Food and Land
All people, animals and communities depend on food for life. All people and communities should be able to feed themselves to live and flourish. However, there are global trends that are threatening the abilities of people and communities to feed themselves.
One global trend occurring is where transnational corporations are privatizing seeds and promoting chemical dependent agriculture on an industrial scale in the developing world, resulting in the loss of traditional seeds, biodiversity and local control of food systems.
Another global trend is one where transnational corporations are buying up land in developing nations, bulldozing some of the most diverse and fertile lands there, including rainforests and traditional farmlands, and planting in their place mono-crops for the production of biofuels or livestock feed for consumption in developed nations.
Some of the most fragile coastlines are being trampled by developers to boost tourism.
In the process, indigenous people are being displaced from the land they have lived on, farmed, fished and protected for generations, leaving both people and the land impoverished.
These land deals lead to food insecurity in local communities, no longer having access to the land for food production, forcing them to purchase food from markets with very little or no access to income since they have been separated from their sources of livelihood.

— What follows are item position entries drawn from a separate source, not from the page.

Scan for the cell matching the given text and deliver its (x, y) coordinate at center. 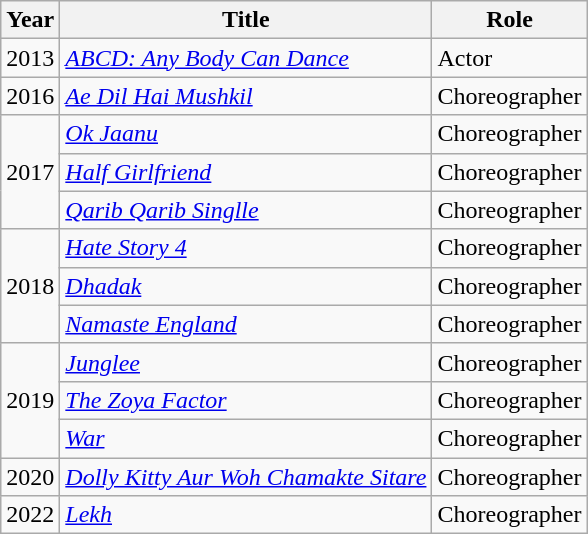
The Zoya Factor (246, 400)
Qarib Qarib Singlle (246, 210)
Actor (510, 58)
2018 (30, 286)
Half Girlfriend (246, 172)
Role (510, 20)
2020 (30, 477)
Ae Dil Hai Mushkil (246, 96)
2016 (30, 96)
Dhadak (246, 286)
Dolly Kitty Aur Woh Chamakte Sitare (246, 477)
Namaste England (246, 324)
Hate Story 4 (246, 248)
2019 (30, 400)
Junglee (246, 362)
Lekh (246, 515)
2013 (30, 58)
ABCD: Any Body Can Dance (246, 58)
2017 (30, 172)
Title (246, 20)
Ok Jaanu (246, 134)
2022 (30, 515)
War (246, 438)
Year (30, 20)
Scan for the cell matching the given text and deliver its [x, y] coordinate at center. 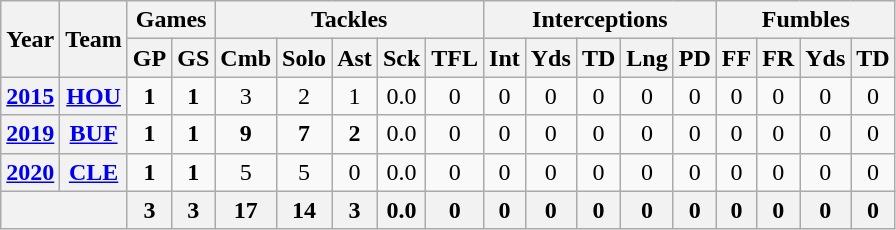
Tackles [350, 20]
Team [94, 39]
Year [30, 39]
2015 [30, 96]
Solo [304, 58]
PD [694, 58]
2020 [30, 172]
Games [170, 20]
GS [194, 58]
2019 [30, 134]
TFL [455, 58]
14 [304, 210]
FR [778, 58]
Fumbles [806, 20]
Lng [647, 58]
FF [736, 58]
9 [246, 134]
Interceptions [600, 20]
17 [246, 210]
7 [304, 134]
BUF [94, 134]
Cmb [246, 58]
Ast [355, 58]
Int [505, 58]
GP [149, 58]
CLE [94, 172]
Sck [401, 58]
HOU [94, 96]
Detect which cell encompasses the target text, then output its (X, Y) center coordinate. 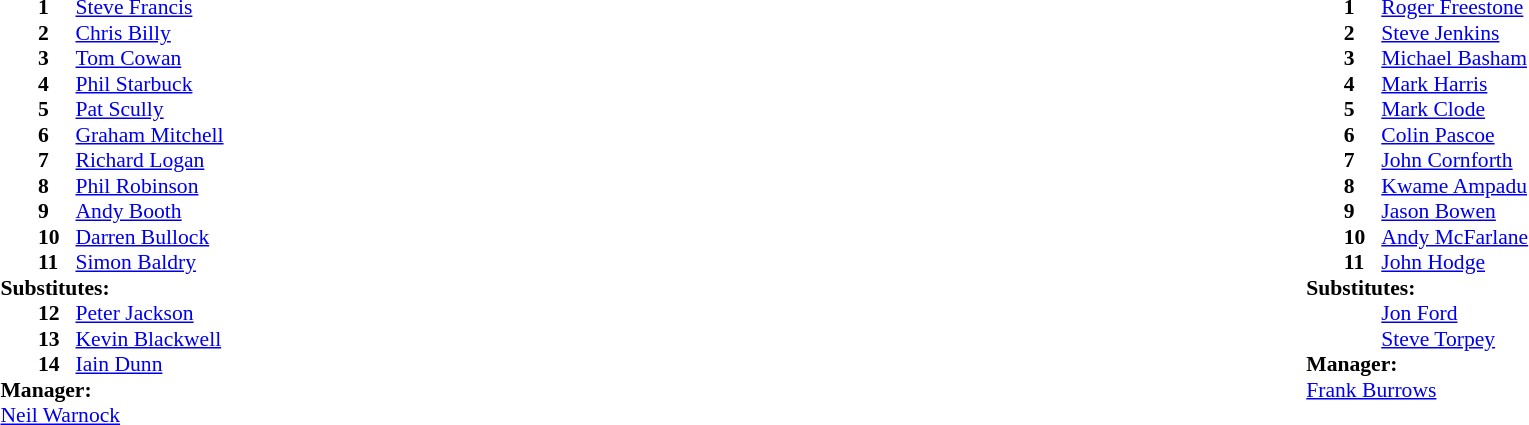
13 (57, 339)
Tom Cowan (150, 59)
Frank Burrows (1417, 390)
Phil Starbuck (150, 84)
Andy Booth (150, 211)
Darren Bullock (150, 237)
14 (57, 365)
Peter Jackson (150, 313)
John Hodge (1454, 263)
Kevin Blackwell (150, 339)
Phil Robinson (150, 186)
Simon Baldry (150, 263)
Richard Logan (150, 161)
Steve Jenkins (1454, 33)
Iain Dunn (150, 365)
John Cornforth (1454, 161)
Pat Scully (150, 109)
Andy McFarlane (1454, 237)
Steve Torpey (1454, 339)
Mark Clode (1454, 109)
Chris Billy (150, 33)
Jason Bowen (1454, 211)
Graham Mitchell (150, 135)
Michael Basham (1454, 59)
Jon Ford (1454, 313)
12 (57, 313)
Mark Harris (1454, 84)
Kwame Ampadu (1454, 186)
Colin Pascoe (1454, 135)
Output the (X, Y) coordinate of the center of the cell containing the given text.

Joining Hands supports efforts that promote the right of people to produce the food they need for survival, in accordance with their cultural traditions and through ecologically sustainable methods, as well as the right of people to access land to produce food and provide housing, particularly with indigenous communities whose traditional rights are threatened.
- In Haiti, FONDAMA is promoting family and cooperative agriculture while resisting the production of agro-fuels and other forms of industrial agriculture which cause further dependence on foreign markets and inputs.
- In Sri Lanka, Praja Abilasha is campaigning against the forceful displacement of marginalized coastal and farming communities from their land by a growing tourism industry following the 2005 tsunami.
- In India, CHETHANA is campaigning against the proliferation of genetically modified seeds which lead to the dependency of farmers on expensive inputs, loss of biodiversity and food security, marginalization and displacement of small and landless farmers, and further degradation of land and water systems.
- In Cameroon, RELUFA is campaigning against the destruction of southwest Cameroon’s rainforests and the displacement of local people by the agri-corporation Herakles Farms, replacing farmlands and forest with palm oil plantations for the production for biofuels.